TEXT BLOCK:
--- START ---

The Martyrdom of Saint Catherine is a 1653 oil on canvas painting by Guercino, commissioned by Cento to present to Cardinal Alderano Cibo, papal legate in Ferrara.

==History==
Two preparatory drawings by Guercino for this painting are known. The first drawing corresponds compositionally with some changes to the Hermitage painting; on the back of the sheet there is a separate figure of the executioner. This drawing is in a private collection in London, England. The Museum of Fine Arts in Boston has a drawing that repeats the drawing from London, it has an indication that Francesco Bartolozzi made an engraving from it, but this work itself is unknown or its prints have not been preserved.

In the church of San Francesco in Monteluco there is a small copy of this painting by Ercole Gennari (46 by 35 cm); in all likelihood, the copy was made in the workshop of Guercino, who was once a student of Ercole Gennari's father Benedetto Gennari the Elder and maintained relations with his teacher's family until the end of his life. Ercole himself was married to Guercino's sister Lucia.

The painting was in Ferrara for a long time, then for a long time its whereabouts where unknown. It resurfaced once again in the first half of the 19th century in London, where it was in the possession of the British merchant G. Farrer, from whom it was acquired by King William II of the Netherlands. It was bought at the posthumous sale of the collection of William II by Nicholas I of Russia in 1850 and since then has been in the Hermitage Museum in Saint Petersburg.

--- END ---

SUPPLIED DATA:
--- START ---

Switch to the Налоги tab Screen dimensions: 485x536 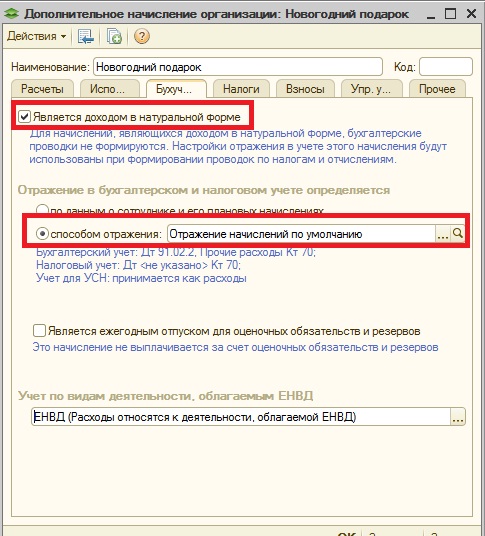(241, 89)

--- END ---

STUDY QUESTIONS:
• 1. According to the text on Guercino's Martyrdom of Saint Catherine, who bought the painting in 1850?
• 2. In the text on Guercino's Martyrdom of Saint Catherine, list every person named in the paragraph that begins "The painting was in Ferrara for a long time".

OUTPUTS FOR THE TASKS:
• 1. Nicholas I of Russia bought it in 1850 at the posthumous sale of the collection of William II.

• 2.
G. Farrer
King William II of the Netherlands
Nicholas I of Russia